Note it also appears to be the 1st node in the cluster

=INFO REPORT==== 15-Feb-2016::19:58:07 ===  
node           : rabbit@e9bd0b21c5af
home dir       : /var/lib/rabbitmq
config file(s) : /usr/lib/rabbitmq/etc/rabbitmq/rabbitmq.config
cookie hash    : iqG7DCBA+lxNNLQq/Y6efg==
log            : tty
sasl log       : tty
database dir   : /var/lib/rabbitmq/mnesia
Setting default log settings
=INFO REPORT==== 15-Feb-2016::19:58:08 ===
autocluster: Registering node with consul

=INFO REPORT==== 15-Feb-2016::19:58:08 ===
autocluster: Node appears to be the first in the cluster

RMQ 2

If I run docker restart rmq2, i get the below. Note the error

=INFO REPORT==== 15-Feb-2016::21:24:26 ===                                                                                                                                                                                                                              
node           : rabbit@e9bd0b21c5af
home dir       : /var/lib/rabbitmq
config file(s) : /usr/lib/rabbitmq/etc/rabbitmq/rabbitmq.config
cookie hash    : iqG7DCBA+lxNNLQq/Y6efg==
log            : tty
sasl log       : tty
database dir   : /var/lib/rabbitmq/mnesia
Setting default log settings
=INFO REPORT==== 15-Feb-2016::21:24:27 ===
autocluster: Registering node with consul

=ERROR REPORT==== 15-Feb-2016::21:24:32 ===
autocluster: Can not communicate with cluster nodes: [rabbit@node1]
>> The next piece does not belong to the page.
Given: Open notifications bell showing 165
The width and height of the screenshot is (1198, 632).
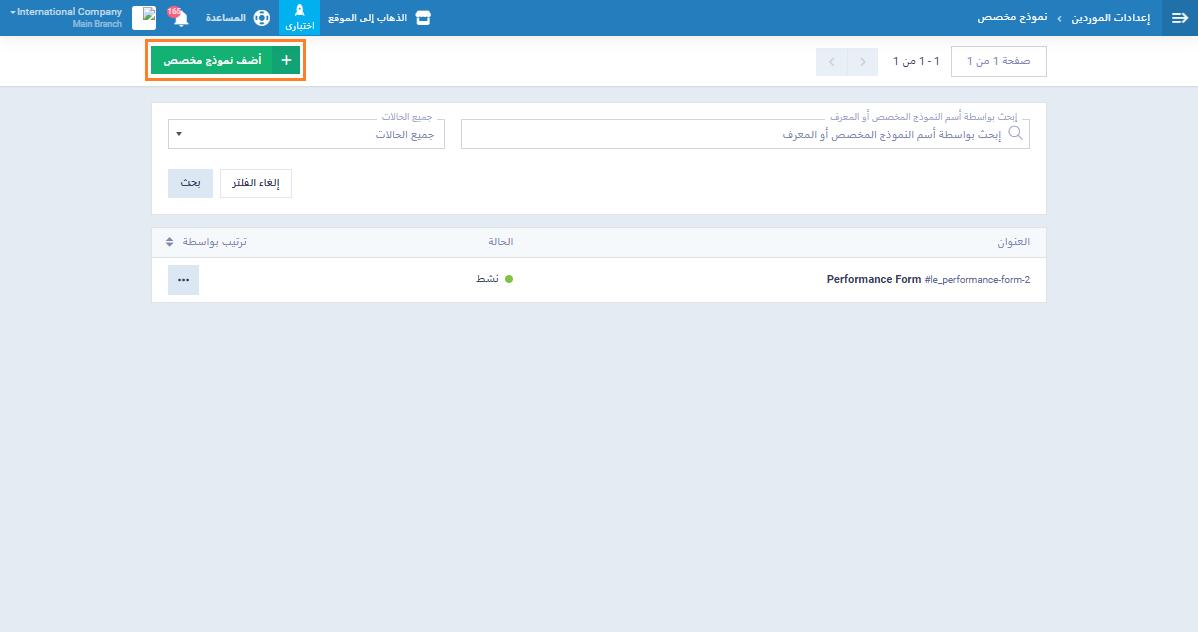Looking at the screenshot, I should point(181,18).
=INFO REPORT==== 15-Feb-2016::21:24:32 ===

** EDIT **
The above was using a single Consul server on a separate machine from the two RMQ machines. I've tried this again using a Consul Container running on the same machines running each of the RMQ instances to act as a Consul Client. The RMQ instances will start and register with their co-hosted Consul Client. Both Consul Clients are connected to the same Consul Server. When starting one of the RMQ instances after enough time has elapsed for the 1st RMQ instance to fully register with Consul, we see this:

docker logs rmq2 | grep autoclusterautocluster: Registering node with consul 
autocluster: Can not communicate with cluster nodes: [rabbit@192]            
autocluster: Starting Consul Health Check TTL Timer          

It looks like Consul is registering each RMQ instance using it's IP address for the hostname, and because there's a . in it, it thinks it's an FQDN. If I set RABBITMQ_USE_LONGNAME to true, RMQ fails to boot with this output.

Best Answer

You need to give a meaningful hostname to your docker instances, and hostnames which can be resolved by both instances.

For instance, in the log you provided, here are the hostnames automatically generated by docker:

  • Node 1:

    node           : rabbit@edae08d9e0bc
    
  • Node 2:

    node           : rabbit@e9bd0b21c5af
    

Once you set manually a "resolvable" hostname for your instances, RabbitMQ nodes will be able to communicate and form a cluster.